9. Team work makes the dream work. Petricca may be the frontman, but on "Lisa Baby," Maiman worked overtime to keep up with the singer’s kinetic crowd work. To be honest, it’s even more impressive to make so much eye contact with an audience when you’re spitting hot fire on a set of strings.

10. Expel the B.S. A Walk the Moon show, at some point, turns into a zen, self-help therapy session of swirling bodies and expelling negative energy. Admittedly, to the cynic, it sounds like public school counselor mumbo jumbo. But when it precedes "I Can Lift a Car," with its spacey soundscapes and Wheatus-soundalike verses … well, by this point in the show, no one was feeling too cool for anything.

11. Give ’em what they want.
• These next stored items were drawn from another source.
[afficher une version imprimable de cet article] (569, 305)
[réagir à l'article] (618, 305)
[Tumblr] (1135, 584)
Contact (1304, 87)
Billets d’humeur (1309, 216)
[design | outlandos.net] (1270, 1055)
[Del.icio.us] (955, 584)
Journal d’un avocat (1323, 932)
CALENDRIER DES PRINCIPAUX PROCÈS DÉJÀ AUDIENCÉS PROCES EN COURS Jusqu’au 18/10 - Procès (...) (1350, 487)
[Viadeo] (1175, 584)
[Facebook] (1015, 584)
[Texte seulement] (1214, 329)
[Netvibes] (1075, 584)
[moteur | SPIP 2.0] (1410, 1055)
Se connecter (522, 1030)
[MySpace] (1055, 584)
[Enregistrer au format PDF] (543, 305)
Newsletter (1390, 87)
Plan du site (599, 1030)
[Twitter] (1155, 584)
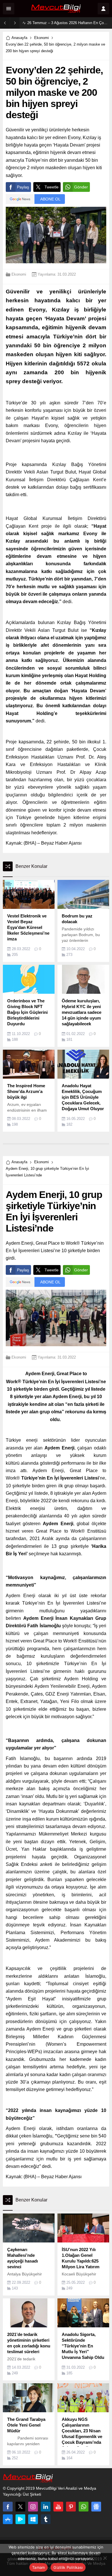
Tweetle (52, 187)
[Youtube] (58, 2506)
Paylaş (23, 187)
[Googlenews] (96, 2506)
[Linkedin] (46, 2506)
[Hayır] (105, 2558)
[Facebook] (8, 2506)
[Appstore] (8, 2519)
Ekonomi (41, 38)
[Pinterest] (71, 2506)
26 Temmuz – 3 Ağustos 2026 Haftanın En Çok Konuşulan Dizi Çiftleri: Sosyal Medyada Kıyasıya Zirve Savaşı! (68, 23)
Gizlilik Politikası (68, 2567)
Of course Walk the Moon played "Shut Up and Dance" close to last. Of course it was the most intensely joyful moment of the set. Remarkably, pockets throughout the small army of people turned in to face each other, scream the words "We were bound to be together" and flail every body part that was flailable. Fittingly, it seems that the band would want it this way. Don’t you dare look back, indeed.

12. Reward the diehards. Sure, a lot of folks moved on after "Shut Up and Dance," many on their way to see Alabama Shakes. But a capper of "Anna Sun," the band’s first single and an embryonic version of their big-hearts-big-sounds dance rock, rewarded the people who had been with them since the start. With shows like these, how could they not stay?